I was sitting on his left side and Grans was sitting on his right, his 2 sisters and brother-in-law were sitting at his feet. 4 months and 9 days ago my Grandaddy passed away. I went and made illegible phone calls to family that was on their way or had just left... It didn't matter that they couldn't understand me. They knew. I went back to the room and sunk down onto the floor at the foot of the bed. We all sat there, all of us crying; there was no talking. It was right then that I felt so alone. Everyone had someone they were leaning on and hugging. I was just sitting there silently crying by myself because I didn't have anyone. I walked into the hallway because I couldn't handle it. And through her, bless her heart, my Grans came out and just hugged me so hard. She noticed that I was hurting by myself.

I am thankful that I was able to be there for her and for my Grandaddy when they needed me the most. This tragedy actually brought my family closer together. I am also thankful that my Grans gave her sorrows to God because she has remained SO strong through these last few months. She's such an inspiration.

I know this is starting to get really long. I think I'll make this the Readers Digest Condensed version from here. (It's after 1am on Thanksgiving. I need to go to bed so I can get up early and cook!)

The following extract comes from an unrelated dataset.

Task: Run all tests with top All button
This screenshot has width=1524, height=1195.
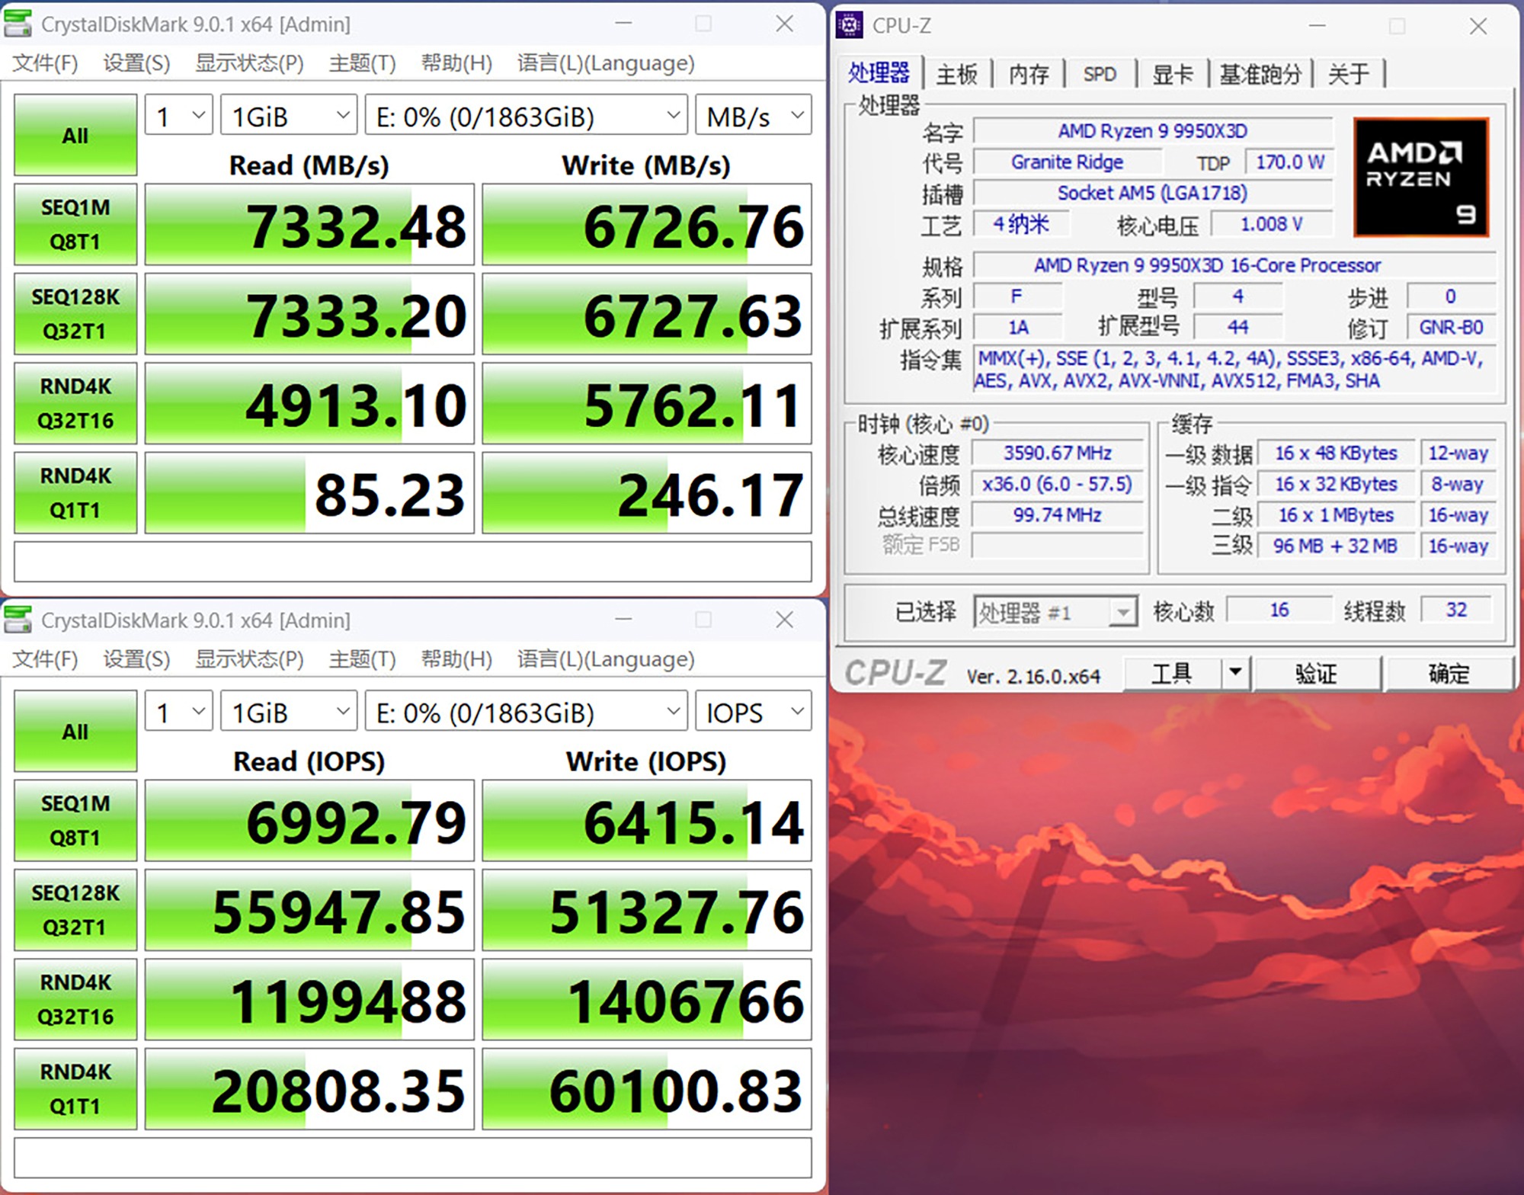Action: click(x=75, y=135)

During the time of my grandmother's last days, my aunt (her daughter) was going through chemo for breast cancer. She was almost done with the treatments because she was kicking cancer's butt! This time was so hard on her because of her vulnerable immune system, she wasn't really allowed to go visit her mom in the hospital. But that didn't stop her. I know we all wanted her to keep her distance but at the same time.. it was her mother. How can you not be by her side?? There's so much to this story but I can barely type right now so I'll make a long story short... SHE HAS BEEN CANCER FREE FOR 2 YEARS! Yess!!

I am so very thankful for my aunt Jeannie. She's like a second mom to me. I remember when my cousin told me that she might have cancer.. "This can't be true. She'll be fine!" But it was true. I'm very happy that she IS fine now!

My great grandma... aka Granny...(Grans' mom) will be 93 this New Years Eve! She's been a ball of fire for the past 27 years of my life! Recently there has been such a decline in her ability to get around and her ability to remember anything at all. We all know it's only a matter of time and it scares us to no end.. and we're trying not to dwell on it. But at the same time, we don't want to be blindsided by the inevitable.

I am thankful for the time that we have left with her! We still have a ton of fun on our shopping adventures (Granny, Grans and I) and basically any time we are together. She's funny (even if she's not meaning to be...) and a wonderful person to be around.

So all in all... I am thankful for ALL of my family We've all been through so much together but we're still a strong family. I wish I could delete the terrible times where we thought our lives were crumbling apart but since I can't... I've decided to be thankful for what those tragedies brought to light. We have each other and we have God to bring us through and to bring us together.